**WHAT THIS TASK INVOLVES:** Write out every line exactly, beginning with the first line and continuing through the line with "point(460,308)", that line included.

**Rows of pointing data:**
::::

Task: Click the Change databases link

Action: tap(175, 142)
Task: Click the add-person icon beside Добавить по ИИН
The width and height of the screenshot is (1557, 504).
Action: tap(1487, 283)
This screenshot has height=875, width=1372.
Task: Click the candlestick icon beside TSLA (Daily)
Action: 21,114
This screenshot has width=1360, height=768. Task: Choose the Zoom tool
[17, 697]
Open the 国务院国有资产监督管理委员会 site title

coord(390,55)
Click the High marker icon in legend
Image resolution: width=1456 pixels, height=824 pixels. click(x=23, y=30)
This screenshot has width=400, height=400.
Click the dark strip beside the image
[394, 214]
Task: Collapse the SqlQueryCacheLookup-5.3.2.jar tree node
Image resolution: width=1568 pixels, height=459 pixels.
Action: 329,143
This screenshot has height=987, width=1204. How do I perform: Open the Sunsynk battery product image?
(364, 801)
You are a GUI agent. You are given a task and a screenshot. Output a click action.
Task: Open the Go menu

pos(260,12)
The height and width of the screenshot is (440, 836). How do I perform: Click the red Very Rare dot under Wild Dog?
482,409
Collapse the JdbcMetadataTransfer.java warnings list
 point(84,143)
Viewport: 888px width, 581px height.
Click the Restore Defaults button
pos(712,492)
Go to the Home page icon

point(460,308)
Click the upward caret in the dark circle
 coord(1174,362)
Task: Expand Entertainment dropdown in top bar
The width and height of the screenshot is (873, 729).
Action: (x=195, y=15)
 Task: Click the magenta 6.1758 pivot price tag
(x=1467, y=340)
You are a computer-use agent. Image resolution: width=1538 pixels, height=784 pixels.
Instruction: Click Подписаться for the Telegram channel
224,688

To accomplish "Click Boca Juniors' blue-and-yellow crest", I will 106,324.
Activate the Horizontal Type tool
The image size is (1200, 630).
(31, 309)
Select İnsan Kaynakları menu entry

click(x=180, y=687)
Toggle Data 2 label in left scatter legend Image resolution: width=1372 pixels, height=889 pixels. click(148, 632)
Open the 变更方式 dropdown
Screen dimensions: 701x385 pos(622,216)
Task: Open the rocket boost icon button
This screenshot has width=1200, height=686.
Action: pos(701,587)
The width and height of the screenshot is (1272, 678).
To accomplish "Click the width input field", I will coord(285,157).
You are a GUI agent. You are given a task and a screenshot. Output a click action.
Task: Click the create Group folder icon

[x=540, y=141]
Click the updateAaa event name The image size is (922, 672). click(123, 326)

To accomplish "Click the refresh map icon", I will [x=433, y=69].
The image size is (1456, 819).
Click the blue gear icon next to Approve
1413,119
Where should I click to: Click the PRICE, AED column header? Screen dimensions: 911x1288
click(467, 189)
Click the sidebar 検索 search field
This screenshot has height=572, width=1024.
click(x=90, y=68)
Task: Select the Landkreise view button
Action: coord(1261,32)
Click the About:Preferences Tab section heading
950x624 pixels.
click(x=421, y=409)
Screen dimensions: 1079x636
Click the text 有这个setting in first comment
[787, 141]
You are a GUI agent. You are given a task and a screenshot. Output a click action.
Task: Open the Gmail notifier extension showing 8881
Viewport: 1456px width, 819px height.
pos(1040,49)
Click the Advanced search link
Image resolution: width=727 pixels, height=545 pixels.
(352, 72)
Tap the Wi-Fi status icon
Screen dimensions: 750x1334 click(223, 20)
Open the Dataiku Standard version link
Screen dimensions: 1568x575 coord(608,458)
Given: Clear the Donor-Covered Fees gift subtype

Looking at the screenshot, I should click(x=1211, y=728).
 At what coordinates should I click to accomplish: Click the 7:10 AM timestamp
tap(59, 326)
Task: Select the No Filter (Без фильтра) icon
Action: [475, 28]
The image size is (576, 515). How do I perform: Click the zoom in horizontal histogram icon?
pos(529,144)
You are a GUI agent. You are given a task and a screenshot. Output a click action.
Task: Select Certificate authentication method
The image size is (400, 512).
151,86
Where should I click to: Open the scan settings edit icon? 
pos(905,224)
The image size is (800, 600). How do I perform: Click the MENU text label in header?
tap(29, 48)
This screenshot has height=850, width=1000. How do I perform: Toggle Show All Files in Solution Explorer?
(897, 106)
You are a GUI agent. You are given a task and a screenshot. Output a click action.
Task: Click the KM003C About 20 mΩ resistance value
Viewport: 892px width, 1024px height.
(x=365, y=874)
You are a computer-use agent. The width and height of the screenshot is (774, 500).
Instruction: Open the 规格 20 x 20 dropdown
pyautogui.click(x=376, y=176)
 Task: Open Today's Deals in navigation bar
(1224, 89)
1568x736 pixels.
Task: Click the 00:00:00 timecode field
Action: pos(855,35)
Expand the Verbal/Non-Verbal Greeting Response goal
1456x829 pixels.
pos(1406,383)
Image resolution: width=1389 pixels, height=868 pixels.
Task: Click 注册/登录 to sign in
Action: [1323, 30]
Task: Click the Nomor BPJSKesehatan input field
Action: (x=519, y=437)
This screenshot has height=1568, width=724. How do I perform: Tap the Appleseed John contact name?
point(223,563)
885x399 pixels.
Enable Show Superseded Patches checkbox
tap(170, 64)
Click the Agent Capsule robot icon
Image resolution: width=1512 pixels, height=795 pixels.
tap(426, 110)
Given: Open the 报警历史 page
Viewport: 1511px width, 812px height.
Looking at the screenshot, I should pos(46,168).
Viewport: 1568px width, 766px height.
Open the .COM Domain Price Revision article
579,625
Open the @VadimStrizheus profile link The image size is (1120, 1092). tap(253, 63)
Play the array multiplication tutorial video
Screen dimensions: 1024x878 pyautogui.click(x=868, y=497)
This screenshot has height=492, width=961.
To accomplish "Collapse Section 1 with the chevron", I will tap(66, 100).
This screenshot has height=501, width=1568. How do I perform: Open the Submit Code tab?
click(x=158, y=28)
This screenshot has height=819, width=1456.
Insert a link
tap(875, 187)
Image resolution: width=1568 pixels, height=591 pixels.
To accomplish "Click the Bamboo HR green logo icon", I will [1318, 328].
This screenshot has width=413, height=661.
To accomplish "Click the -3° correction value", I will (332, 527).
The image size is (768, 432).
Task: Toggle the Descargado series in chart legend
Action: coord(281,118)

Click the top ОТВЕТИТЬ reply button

::::

**COMPLETE RESPONSE:**
Task: Click the Change databases link

Action: tap(175, 142)
Task: Click the add-person icon beside Добавить по ИИН
The width and height of the screenshot is (1557, 504).
Action: tap(1487, 283)
This screenshot has height=875, width=1372.
Task: Click the candlestick icon beside TSLA (Daily)
Action: 21,114
This screenshot has width=1360, height=768. Task: Choose the Zoom tool
[17, 697]
Open the 国务院国有资产监督管理委员会 site title

coord(390,55)
Click the High marker icon in legend
Image resolution: width=1456 pixels, height=824 pixels. click(x=23, y=30)
This screenshot has width=400, height=400.
Click the dark strip beside the image
[394, 214]
Task: Collapse the SqlQueryCacheLookup-5.3.2.jar tree node
Image resolution: width=1568 pixels, height=459 pixels.
Action: 329,143
This screenshot has height=987, width=1204. How do I perform: Open the Sunsynk battery product image?
(364, 801)
You are a GUI agent. You are given a task and a screenshot. Output a click action.
Task: Open the Go menu

pos(260,12)
The height and width of the screenshot is (440, 836). How do I perform: Click the red Very Rare dot under Wild Dog?
482,409
Collapse the JdbcMetadataTransfer.java warnings list
 point(84,143)
Viewport: 888px width, 581px height.
Click the Restore Defaults button
pos(712,492)
Go to the Home page icon

point(460,308)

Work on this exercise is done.